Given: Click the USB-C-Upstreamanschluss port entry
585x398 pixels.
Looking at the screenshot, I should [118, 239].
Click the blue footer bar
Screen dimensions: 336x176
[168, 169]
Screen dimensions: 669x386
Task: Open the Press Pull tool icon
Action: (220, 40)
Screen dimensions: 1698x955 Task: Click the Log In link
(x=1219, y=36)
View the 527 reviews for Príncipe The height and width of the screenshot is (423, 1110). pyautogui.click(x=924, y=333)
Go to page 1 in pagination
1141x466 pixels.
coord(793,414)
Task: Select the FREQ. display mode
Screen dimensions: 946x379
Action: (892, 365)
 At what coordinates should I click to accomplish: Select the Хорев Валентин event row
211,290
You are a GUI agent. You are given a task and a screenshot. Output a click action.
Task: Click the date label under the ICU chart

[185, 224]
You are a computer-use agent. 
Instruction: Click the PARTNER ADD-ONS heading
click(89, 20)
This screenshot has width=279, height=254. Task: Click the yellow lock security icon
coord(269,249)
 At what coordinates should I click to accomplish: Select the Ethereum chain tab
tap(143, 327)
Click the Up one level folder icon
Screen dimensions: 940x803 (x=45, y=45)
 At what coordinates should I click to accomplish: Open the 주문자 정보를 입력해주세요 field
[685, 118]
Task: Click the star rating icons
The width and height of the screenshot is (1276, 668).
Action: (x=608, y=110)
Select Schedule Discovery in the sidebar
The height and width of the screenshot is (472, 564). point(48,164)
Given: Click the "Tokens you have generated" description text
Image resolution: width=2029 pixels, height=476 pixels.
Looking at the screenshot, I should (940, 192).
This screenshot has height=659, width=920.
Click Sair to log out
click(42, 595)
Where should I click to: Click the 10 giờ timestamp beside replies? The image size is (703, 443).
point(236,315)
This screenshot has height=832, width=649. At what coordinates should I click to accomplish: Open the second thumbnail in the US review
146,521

Assignment: Copy out every line above where "agent" is present.

Solution for this problem:
You are a GUI agent. You are given a task and a screenshot. Output a click action.
You are a computer-use agent. 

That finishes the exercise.